• _Provided text_
=====

This requires distribution networks to become active rather than passive networks. Serious consideration needs to be given to network regulation which encourages local generation. Ofgem have begun thinking about this in the context of how electricity regulation can learn from telecoms.[97] The argument here is that we need to encourage more contestability in local wires, with the threat of purchase by local generators of sections of the existing networks or the creation of private (duplicate) wires and the leasing of wires on fair terms. New forms of ownership of local distribution assets, as say part of Local Authority Energy Service Companies or Customer Cooperatives might also be necessary to cope with lock-in of customers to local supply and to encourage local political support.

=====

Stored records
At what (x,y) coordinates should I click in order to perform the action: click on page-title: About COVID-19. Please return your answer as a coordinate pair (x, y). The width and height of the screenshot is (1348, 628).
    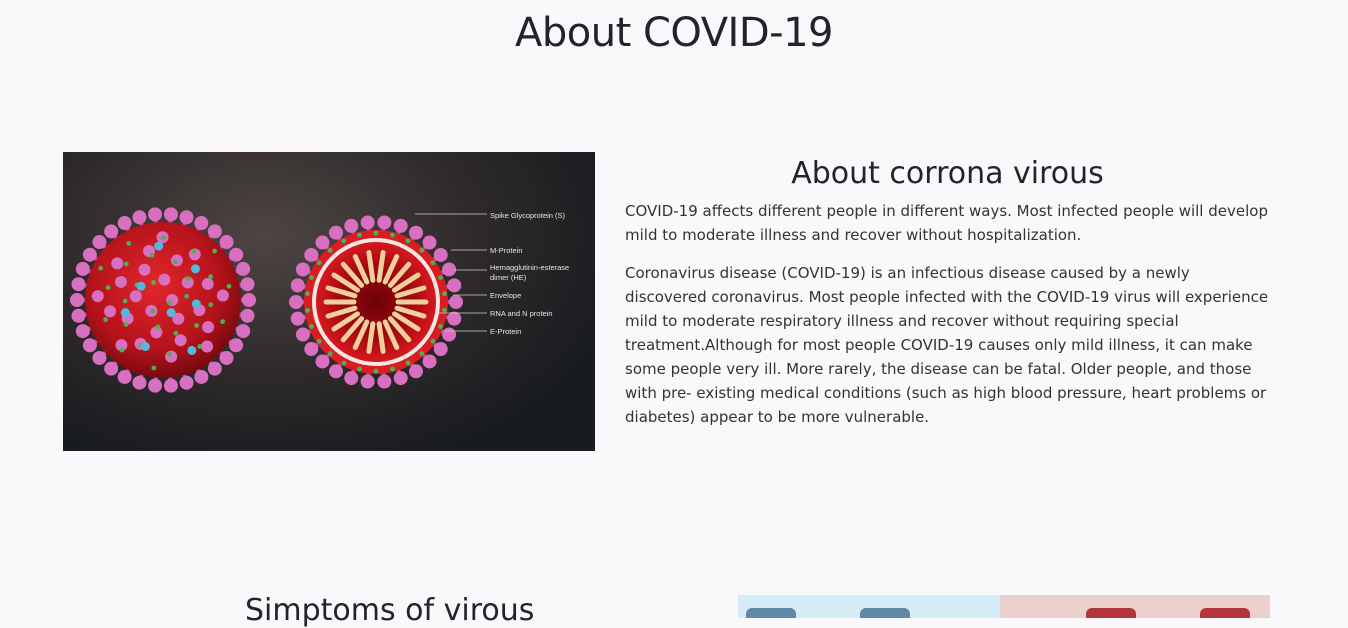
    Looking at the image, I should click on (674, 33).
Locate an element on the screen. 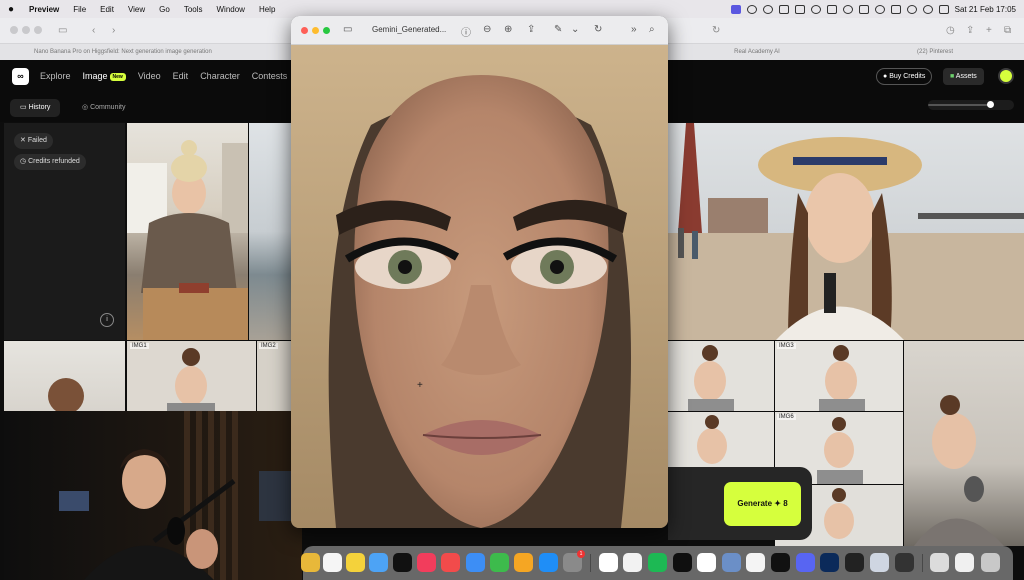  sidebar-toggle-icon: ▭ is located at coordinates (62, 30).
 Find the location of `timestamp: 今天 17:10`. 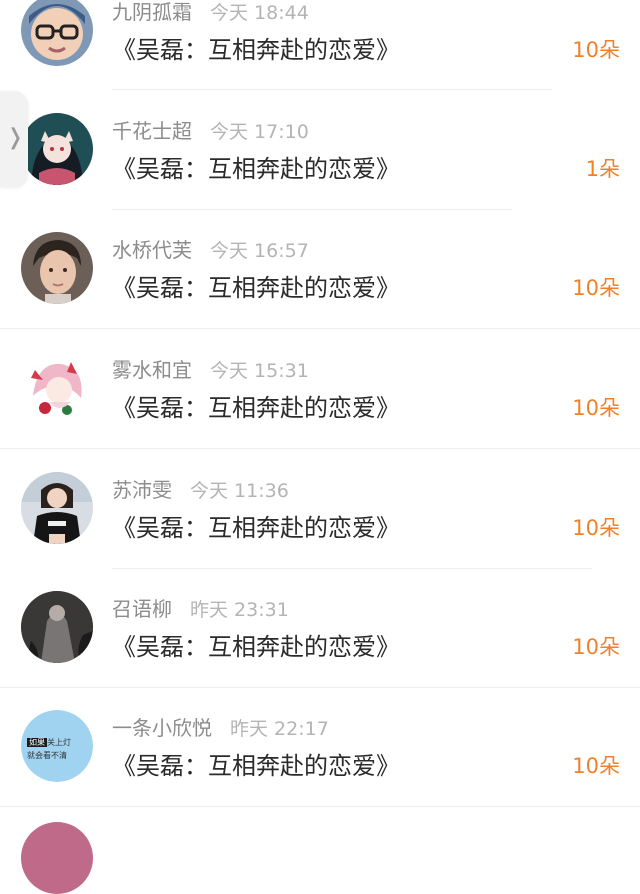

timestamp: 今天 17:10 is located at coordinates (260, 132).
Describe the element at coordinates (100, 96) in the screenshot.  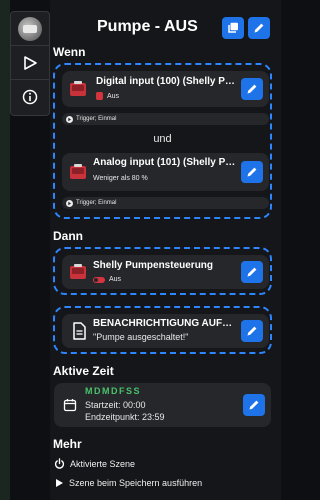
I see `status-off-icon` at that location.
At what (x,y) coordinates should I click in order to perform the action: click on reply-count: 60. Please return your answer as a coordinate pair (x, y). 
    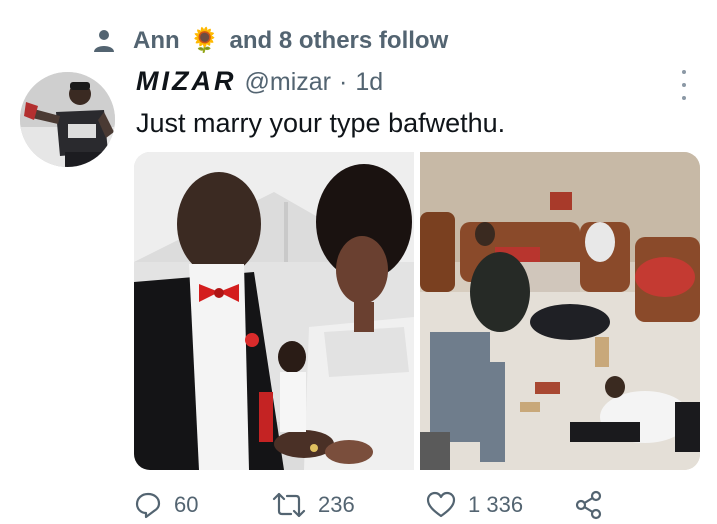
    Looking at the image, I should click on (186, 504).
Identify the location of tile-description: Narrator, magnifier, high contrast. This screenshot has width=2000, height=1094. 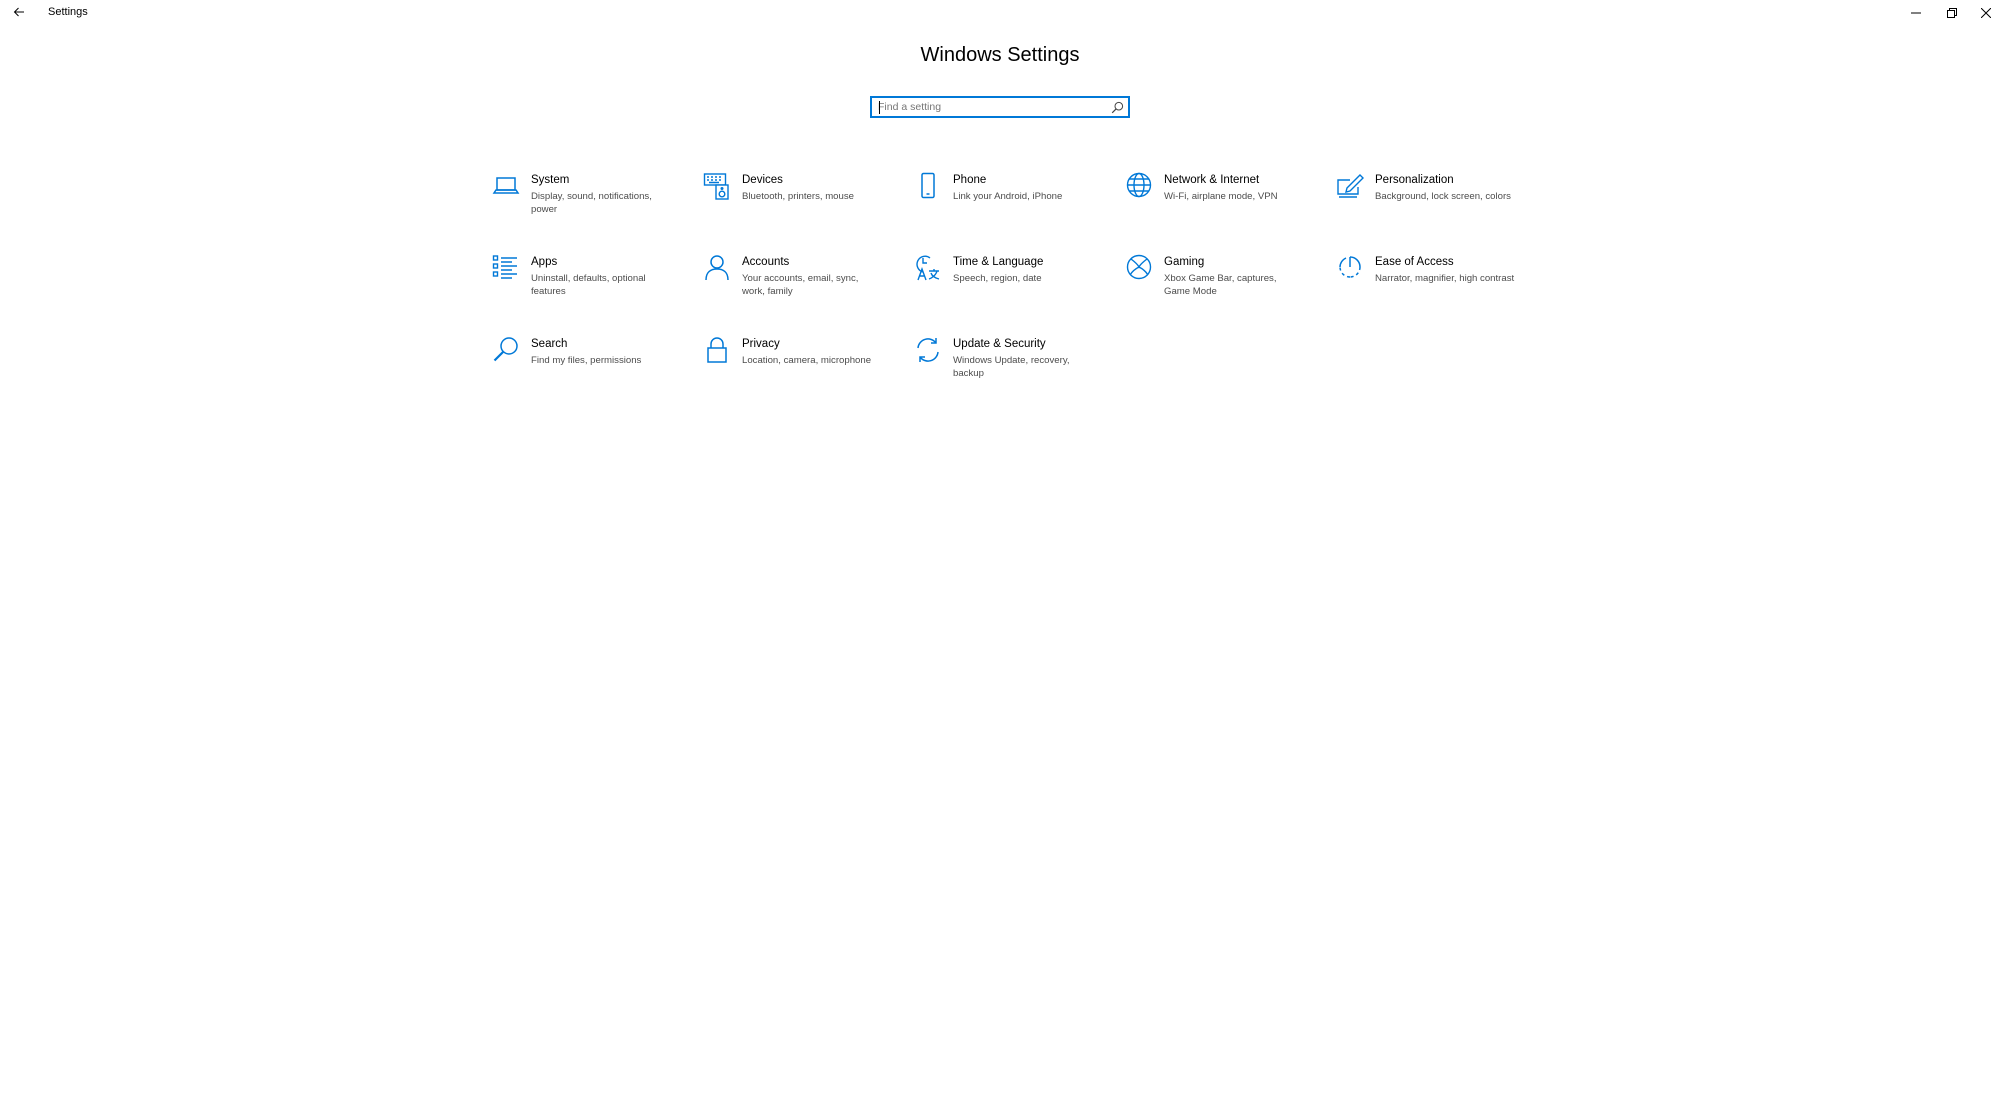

=====

• _Task list_
- A) Copy from the passage on distribution networks the span from "This requires distribution" up to and including "local political support.".
- B) Render this sentence from the passage on distribution networks in Spanish: "Serious consideration needs to be given to network regulation which encourages local generation."
- C) Answer these from the passage on distribution networks:
(i) Distribution networks need to become what kind of networks instead of passive ones?
(ii) Ofgem has been considering what electricity regulation can learn from which sector?
(iii) Which two new forms of ownership of local distribution assets does the passage mention?
These entries are separate from the passage on distribution networks.

• _Responses in order_
- A)
This requires distribution networks to become active rather than passive networks. Serious consideration needs to be given to network regulation which encourages local generation. Ofgem have begun thinking about this in the context of how electricity regulation can learn from telecoms.[97] The argument here is that we need to encourage more contestability in local wires, with the threat of purchase by local generators of sections of the existing networks or the creation of private (duplicate) wires and the leasing of wires on fair terms. New forms of ownership of local distribution assets, as say part of Local Authority Energy Service Companies or Customer Cooperatives might also be necessary to cope with lock-in of customers to local supply and to encourage local political support.

- B) Es necesario considerar seriamente una regulación de las redes que fomente la generación local.

- C)
(i) Active networks.
(ii) Telecoms.
(iii) Local Authority Energy Service Companies and Customer Cooperatives.